Work to be completed -
Line by line, repeat all the material exactly as it appears.

Listed records -
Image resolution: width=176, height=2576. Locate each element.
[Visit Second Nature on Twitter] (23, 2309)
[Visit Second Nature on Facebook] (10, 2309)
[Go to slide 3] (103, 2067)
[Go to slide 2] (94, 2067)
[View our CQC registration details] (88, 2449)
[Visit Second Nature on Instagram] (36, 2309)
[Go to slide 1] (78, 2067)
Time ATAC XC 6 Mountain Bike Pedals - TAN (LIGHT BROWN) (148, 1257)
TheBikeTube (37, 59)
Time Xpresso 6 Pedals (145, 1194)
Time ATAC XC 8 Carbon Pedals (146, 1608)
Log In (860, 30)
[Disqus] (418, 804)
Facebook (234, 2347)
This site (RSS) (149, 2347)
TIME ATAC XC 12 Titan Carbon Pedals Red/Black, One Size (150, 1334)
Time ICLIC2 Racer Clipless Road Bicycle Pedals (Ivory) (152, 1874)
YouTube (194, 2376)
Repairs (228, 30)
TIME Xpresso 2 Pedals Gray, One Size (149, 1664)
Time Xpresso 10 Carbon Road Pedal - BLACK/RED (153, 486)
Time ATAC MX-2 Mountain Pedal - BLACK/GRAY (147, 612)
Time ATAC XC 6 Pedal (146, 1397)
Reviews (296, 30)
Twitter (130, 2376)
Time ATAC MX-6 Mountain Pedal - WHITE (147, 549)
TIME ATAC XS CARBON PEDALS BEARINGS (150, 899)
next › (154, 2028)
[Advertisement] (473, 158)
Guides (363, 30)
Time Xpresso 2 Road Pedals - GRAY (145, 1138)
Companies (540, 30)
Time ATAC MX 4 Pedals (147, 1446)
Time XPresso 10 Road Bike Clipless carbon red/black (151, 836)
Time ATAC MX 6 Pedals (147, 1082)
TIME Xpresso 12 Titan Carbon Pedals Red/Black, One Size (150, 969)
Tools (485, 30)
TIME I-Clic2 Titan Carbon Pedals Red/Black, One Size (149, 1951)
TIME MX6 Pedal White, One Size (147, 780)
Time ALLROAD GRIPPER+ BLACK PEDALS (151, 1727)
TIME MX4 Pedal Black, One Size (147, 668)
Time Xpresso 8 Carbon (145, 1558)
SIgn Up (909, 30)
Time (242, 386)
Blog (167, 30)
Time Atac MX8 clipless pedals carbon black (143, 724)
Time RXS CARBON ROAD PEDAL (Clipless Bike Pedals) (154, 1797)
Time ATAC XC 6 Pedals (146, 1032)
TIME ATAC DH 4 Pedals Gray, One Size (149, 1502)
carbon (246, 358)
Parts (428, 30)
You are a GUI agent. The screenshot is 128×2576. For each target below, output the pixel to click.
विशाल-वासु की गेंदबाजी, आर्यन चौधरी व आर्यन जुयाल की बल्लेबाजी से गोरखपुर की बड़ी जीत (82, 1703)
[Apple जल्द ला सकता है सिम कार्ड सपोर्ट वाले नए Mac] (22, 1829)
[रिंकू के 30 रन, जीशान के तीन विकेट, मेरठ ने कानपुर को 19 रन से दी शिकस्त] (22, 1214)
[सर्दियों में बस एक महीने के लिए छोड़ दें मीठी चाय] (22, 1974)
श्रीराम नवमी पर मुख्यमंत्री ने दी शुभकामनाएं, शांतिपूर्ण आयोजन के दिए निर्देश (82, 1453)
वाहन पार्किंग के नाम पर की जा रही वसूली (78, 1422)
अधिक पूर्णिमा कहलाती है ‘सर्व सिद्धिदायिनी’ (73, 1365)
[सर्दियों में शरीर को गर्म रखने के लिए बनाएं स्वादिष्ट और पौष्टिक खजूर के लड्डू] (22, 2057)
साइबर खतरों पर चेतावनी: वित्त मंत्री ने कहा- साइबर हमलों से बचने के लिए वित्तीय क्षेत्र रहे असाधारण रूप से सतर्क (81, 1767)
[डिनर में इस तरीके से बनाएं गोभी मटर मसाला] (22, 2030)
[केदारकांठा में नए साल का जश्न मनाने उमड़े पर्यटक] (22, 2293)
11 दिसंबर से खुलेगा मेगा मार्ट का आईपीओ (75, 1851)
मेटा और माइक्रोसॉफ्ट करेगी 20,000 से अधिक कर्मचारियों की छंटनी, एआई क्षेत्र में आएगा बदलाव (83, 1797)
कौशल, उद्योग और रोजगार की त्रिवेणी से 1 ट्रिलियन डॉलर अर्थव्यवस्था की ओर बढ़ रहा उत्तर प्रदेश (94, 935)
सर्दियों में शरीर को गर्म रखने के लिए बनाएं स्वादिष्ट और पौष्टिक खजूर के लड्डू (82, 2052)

Solution for this problem -
Image resolution: width=176, height=2576. Locate each element.
[Visit Second Nature on Twitter] (23, 2309)
[Visit Second Nature on Facebook] (10, 2309)
[Go to slide 3] (103, 2067)
[Go to slide 2] (94, 2067)
[View our CQC registration details] (88, 2449)
[Visit Second Nature on Instagram] (36, 2309)
[Go to slide 1] (78, 2067)
Time ATAC XC 6 Mountain Bike Pedals - TAN (LIGHT BROWN) (148, 1257)
TheBikeTube (37, 59)
Time Xpresso 6 Pedals (145, 1194)
Time ATAC XC 8 Carbon Pedals (146, 1608)
Log In (860, 30)
[Disqus] (418, 804)
Facebook (234, 2347)
This site (RSS) (149, 2347)
TIME ATAC XC 12 Titan Carbon Pedals Red/Black, One Size (150, 1334)
Time ICLIC2 Racer Clipless Road Bicycle Pedals (Ivory) (152, 1874)
YouTube (194, 2376)
Repairs (228, 30)
TIME Xpresso 2 Pedals Gray, One Size (149, 1664)
Time Xpresso 10 Carbon Road Pedal - BLACK/RED (153, 486)
Time ATAC MX-2 Mountain Pedal - BLACK/GRAY (147, 612)
Time ATAC XC 6 Pedal (146, 1397)
Reviews (296, 30)
Twitter (130, 2376)
Time ATAC MX-6 Mountain Pedal - WHITE (147, 549)
TIME ATAC XS CARBON PEDALS BEARINGS (150, 899)
next › (154, 2028)
[Advertisement] (473, 158)
Guides (363, 30)
Time Xpresso 2 Road Pedals - GRAY (145, 1138)
Companies (540, 30)
Time ATAC MX 4 Pedals (147, 1446)
Time XPresso 10 Road Bike Clipless carbon red/black (151, 836)
Time ATAC MX 6 Pedals (147, 1082)
TIME Xpresso 12 Titan Carbon Pedals Red/Black, One Size (150, 969)
Tools (485, 30)
TIME I-Clic2 Titan Carbon Pedals Red/Black, One Size (149, 1951)
TIME MX6 Pedal White, One Size (147, 780)
Time ALLROAD GRIPPER+ BLACK PEDALS (151, 1727)
TIME MX4 Pedal Black, One Size (147, 668)
Time Xpresso 8 Carbon (145, 1558)
SIgn Up (909, 30)
Time (242, 386)
Blog (167, 30)
Time Atac MX8 clipless pedals carbon black (143, 724)
Time RXS CARBON ROAD PEDAL (Clipless Bike Pedals) (154, 1797)
Time ATAC XC 6 Pedals (146, 1032)
TIME ATAC DH 4 Pedals Gray, One Size (149, 1502)
carbon (246, 358)
Parts (428, 30)
You are a GUI agent. The screenshot is 128×2576. For each target below, output the pixel to click.
विशाल-वासु की गेंदबाजी, आर्यन चौधरी व आर्यन जुयाल की बल्लेबाजी से गोरखपुर की बड़ी जीत (82, 1703)
[Apple जल्द ला सकता है सिम कार्ड सपोर्ट वाले नए Mac] (22, 1829)
[रिंकू के 30 रन, जीशान के तीन विकेट, मेरठ ने कानपुर को 19 रन से दी शिकस्त] (22, 1214)
[सर्दियों में बस एक महीने के लिए छोड़ दें मीठी चाय] (22, 1974)
श्रीराम नवमी पर मुख्यमंत्री ने दी शुभकामनाएं, शांतिपूर्ण आयोजन के दिए निर्देश (82, 1453)
वाहन पार्किंग के नाम पर की जा रही वसूली (78, 1422)
अधिक पूर्णिमा कहलाती है ‘सर्व सिद्धिदायिनी’ (73, 1365)
[सर्दियों में शरीर को गर्म रखने के लिए बनाएं स्वादिष्ट और पौष्टिक खजूर के लड्डू] (22, 2057)
साइबर खतरों पर चेतावनी: वित्त मंत्री ने कहा- साइबर हमलों से बचने के लिए वित्तीय क्षेत्र रहे असाधारण रूप से सतर्क (81, 1767)
[डिनर में इस तरीके से बनाएं गोभी मटर मसाला] (22, 2030)
[केदारकांठा में नए साल का जश्न मनाने उमड़े पर्यटक] (22, 2293)
11 दिसंबर से खुलेगा मेगा मार्ट का आईपीओ (75, 1851)
मेटा और माइक्रोसॉफ्ट करेगी 20,000 से अधिक कर्मचारियों की छंटनी, एआई क्षेत्र में आएगा बदलाव (83, 1797)
कौशल, उद्योग और रोजगार की त्रिवेणी से 1 ट्रिलियन डॉलर अर्थव्यवस्था की ओर बढ़ रहा उत्तर प्रदेश (94, 935)
सर्दियों में शरीर को गर्म रखने के लिए बनाएं स्वादिष्ट और पौष्टिक खजूर के लड्डू (82, 2052)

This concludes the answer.